At first this might appear self-defeating, but it’s actually inspiring, because while you may not be destined for the 100-meter dash or the NBA, there is something out there you’re uniquely suited for.
A personal laws of physics is the ultimate embodiment of that mindset. You can not only control your mind, but you can change it and influence it, which in turn shapes the world you live in; the stories you create dictate whether life is ornate.
You don’t have much say in what your circumstances are, but you get to choose where your mind takes you.
This ties back to New Year’s resolutions:
It may be an arbitrary day on a calendar, but the beginning of the year is special. Humans need narratives to make sense of things, and having a clean start is one of the most powerful narratives we’re given.

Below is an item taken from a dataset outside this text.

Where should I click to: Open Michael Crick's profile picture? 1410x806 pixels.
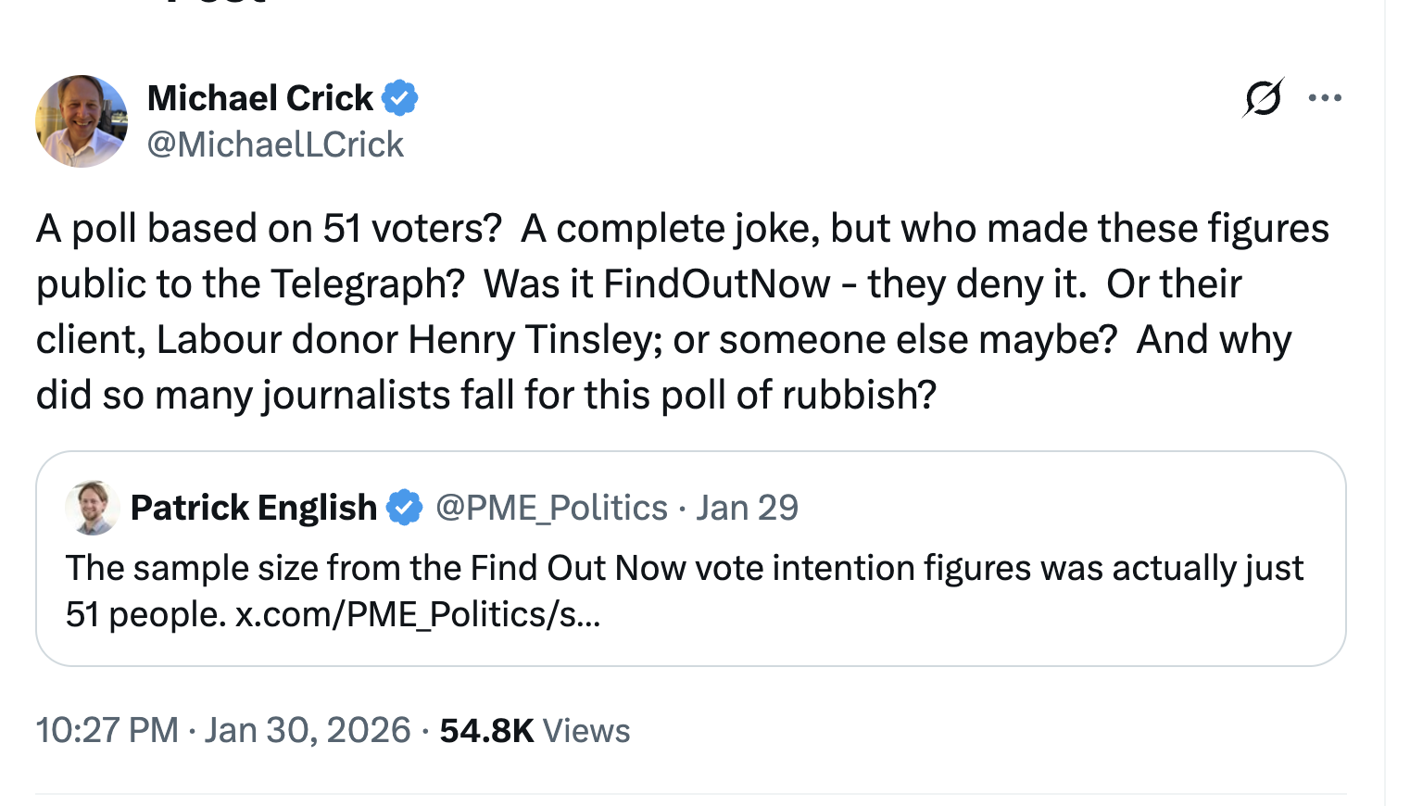click(x=82, y=121)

You don’t need to ask for permission to change your own narrative.
The beliefs and subconscious narratives we hold shape our behavior, health, relationships, and performance. But by its very definition, the subconscious is difficult to tap in to. But when you do, you now have a different vibratory state, your brain operates from a different frequency. You think differently, you feel differently, you act differently — which all lead to different results.
Being a mental architect means intentionally creating a foundation of stories in your head. Stories that weave together to construct a mental edifice from which you build the rest of your life around.
This is an intangible topic, and you wouldn’t be blamed for writing this off as wishful thinking or impractical, nonfunctional advice. There’s always a healthy middle ground, a Messy Middle, to any type of advice. Though I encourage you to try it, because it might work for you. I’ve found it immensely useful, especially in a period of profound change.
Truthfully, there’s nothing I can write that will suddenly make you a mental architect. It requires substantial personal awareness and reflection. It also takes time to figure out how to build this, but that’s part of the journey of figuring this all out. There’s a lot of hard work, but it’s gratifying, and it’s quite fun once you start recalibrating yourself.
Being a mental architect isn’t about reaching peak efficiency or optimizing everything — it’s about making the most of this fleeting journey. At the end of the day, if you can create a rich existence in your mind, then you’ll experience life in that very manner. Sometimes bad things happen and a thorn gets stuck in our side — the proverbial song stuck in the head — but you can create your own mental environment, and actually influence your brain’s tuning fork. New possibilities emerge once that happens, and in turn you begin emitting a new frequency, one that ripples outwards to others.
In a roundabout way, this is the solution to getting bad songs out of your head: you make your own song, you internalize it, and then emit it out to the world. This idea might be far-fetched, but this is the world I’m choosing to live in.
You have to look in the mirror too of course. Just as often change must start from within.